*Your task*
Produce the records below again, word for word, but stop after the line that contains "Viewport: 1379px width, 450px height.".

Collected data entries
▬▬▬▬▬▬

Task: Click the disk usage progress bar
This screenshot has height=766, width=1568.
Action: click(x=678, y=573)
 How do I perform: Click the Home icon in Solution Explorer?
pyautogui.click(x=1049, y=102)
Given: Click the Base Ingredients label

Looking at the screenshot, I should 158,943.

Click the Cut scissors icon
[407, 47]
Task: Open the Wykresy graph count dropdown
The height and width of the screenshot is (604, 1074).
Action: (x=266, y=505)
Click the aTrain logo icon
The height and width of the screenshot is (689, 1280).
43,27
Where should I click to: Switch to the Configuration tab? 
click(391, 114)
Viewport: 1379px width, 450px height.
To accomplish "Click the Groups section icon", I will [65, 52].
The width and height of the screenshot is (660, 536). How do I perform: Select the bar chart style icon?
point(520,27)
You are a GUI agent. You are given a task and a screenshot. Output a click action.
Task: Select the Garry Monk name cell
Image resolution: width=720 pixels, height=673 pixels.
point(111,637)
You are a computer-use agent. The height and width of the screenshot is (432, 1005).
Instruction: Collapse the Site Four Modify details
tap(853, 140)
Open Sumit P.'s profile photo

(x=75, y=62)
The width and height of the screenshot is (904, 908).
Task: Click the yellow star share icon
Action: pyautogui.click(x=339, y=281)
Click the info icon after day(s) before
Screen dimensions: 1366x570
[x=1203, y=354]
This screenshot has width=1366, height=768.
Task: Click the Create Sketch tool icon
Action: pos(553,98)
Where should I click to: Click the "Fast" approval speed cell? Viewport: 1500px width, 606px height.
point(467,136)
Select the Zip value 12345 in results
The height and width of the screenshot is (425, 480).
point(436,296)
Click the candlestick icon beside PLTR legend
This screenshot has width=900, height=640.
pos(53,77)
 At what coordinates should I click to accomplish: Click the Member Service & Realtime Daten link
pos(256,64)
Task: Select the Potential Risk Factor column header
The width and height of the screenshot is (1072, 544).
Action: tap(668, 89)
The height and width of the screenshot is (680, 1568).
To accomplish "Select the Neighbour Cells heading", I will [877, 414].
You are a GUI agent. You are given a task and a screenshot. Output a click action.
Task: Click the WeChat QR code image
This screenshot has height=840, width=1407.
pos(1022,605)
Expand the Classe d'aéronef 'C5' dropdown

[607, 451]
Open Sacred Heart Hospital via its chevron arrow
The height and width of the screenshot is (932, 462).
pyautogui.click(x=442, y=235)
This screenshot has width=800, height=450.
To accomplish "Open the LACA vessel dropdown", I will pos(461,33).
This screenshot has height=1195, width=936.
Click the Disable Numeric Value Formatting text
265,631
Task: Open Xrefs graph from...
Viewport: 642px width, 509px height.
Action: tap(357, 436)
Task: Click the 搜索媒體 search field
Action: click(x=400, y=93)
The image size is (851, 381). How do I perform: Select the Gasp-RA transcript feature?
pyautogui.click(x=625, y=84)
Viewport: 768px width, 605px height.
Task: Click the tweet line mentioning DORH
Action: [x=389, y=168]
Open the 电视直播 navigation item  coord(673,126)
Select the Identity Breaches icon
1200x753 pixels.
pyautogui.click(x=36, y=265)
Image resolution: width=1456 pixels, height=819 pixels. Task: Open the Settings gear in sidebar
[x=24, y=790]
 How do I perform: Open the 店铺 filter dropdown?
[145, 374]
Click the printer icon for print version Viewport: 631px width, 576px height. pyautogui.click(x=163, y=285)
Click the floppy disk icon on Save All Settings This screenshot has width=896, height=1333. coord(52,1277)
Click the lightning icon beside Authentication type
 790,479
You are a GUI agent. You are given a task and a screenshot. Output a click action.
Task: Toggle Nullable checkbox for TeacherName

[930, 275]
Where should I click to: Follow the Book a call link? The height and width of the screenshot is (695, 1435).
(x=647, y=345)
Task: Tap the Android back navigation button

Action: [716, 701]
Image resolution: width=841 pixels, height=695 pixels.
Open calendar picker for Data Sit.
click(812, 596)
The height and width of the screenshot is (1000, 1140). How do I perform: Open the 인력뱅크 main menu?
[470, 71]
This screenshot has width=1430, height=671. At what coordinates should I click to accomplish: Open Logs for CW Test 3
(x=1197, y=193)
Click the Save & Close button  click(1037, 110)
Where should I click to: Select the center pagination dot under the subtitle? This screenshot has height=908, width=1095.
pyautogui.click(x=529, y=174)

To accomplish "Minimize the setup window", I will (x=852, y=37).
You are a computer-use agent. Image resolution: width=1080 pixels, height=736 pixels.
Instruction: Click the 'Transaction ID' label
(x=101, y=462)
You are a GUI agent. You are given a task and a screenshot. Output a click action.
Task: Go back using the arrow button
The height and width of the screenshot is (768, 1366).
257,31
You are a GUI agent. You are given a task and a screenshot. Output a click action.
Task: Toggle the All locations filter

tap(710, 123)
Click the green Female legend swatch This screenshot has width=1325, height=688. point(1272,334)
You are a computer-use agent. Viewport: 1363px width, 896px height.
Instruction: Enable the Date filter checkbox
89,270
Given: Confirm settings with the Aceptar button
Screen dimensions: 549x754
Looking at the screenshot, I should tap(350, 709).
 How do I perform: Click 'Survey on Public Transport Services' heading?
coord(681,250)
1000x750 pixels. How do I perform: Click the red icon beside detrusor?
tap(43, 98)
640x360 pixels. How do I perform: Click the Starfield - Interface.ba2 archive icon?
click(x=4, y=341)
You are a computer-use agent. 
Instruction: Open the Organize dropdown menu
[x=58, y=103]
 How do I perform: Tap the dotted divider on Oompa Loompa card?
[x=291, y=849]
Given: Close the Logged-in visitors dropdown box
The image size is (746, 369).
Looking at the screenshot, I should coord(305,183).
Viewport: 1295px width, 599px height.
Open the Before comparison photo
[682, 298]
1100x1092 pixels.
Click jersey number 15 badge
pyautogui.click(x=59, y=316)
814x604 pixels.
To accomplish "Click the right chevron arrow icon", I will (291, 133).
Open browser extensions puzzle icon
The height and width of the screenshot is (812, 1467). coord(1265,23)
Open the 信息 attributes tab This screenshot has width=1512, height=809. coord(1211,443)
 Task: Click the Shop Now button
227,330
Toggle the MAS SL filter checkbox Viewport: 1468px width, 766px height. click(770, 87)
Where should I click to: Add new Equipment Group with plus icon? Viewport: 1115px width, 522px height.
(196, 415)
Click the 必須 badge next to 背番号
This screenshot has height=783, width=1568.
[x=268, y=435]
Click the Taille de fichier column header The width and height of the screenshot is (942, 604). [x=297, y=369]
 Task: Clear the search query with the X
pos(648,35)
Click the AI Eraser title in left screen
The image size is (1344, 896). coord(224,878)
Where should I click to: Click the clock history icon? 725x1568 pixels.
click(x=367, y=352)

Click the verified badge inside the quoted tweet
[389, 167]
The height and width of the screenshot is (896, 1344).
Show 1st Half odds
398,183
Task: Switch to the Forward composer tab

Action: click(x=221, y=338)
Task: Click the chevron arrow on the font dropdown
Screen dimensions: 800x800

▬▬▬▬▬▬

*Your solution*
Task: Click the disk usage progress bar
This screenshot has height=766, width=1568.
Action: click(x=678, y=573)
 How do I perform: Click the Home icon in Solution Explorer?
pyautogui.click(x=1049, y=102)
Given: Click the Base Ingredients label

Looking at the screenshot, I should 158,943.

Click the Cut scissors icon
[407, 47]
Task: Open the Wykresy graph count dropdown
The height and width of the screenshot is (604, 1074).
Action: (x=266, y=505)
Click the aTrain logo icon
The height and width of the screenshot is (689, 1280).
43,27
Where should I click to: Switch to the Configuration tab? 
click(391, 114)
Viewport: 1379px width, 450px height.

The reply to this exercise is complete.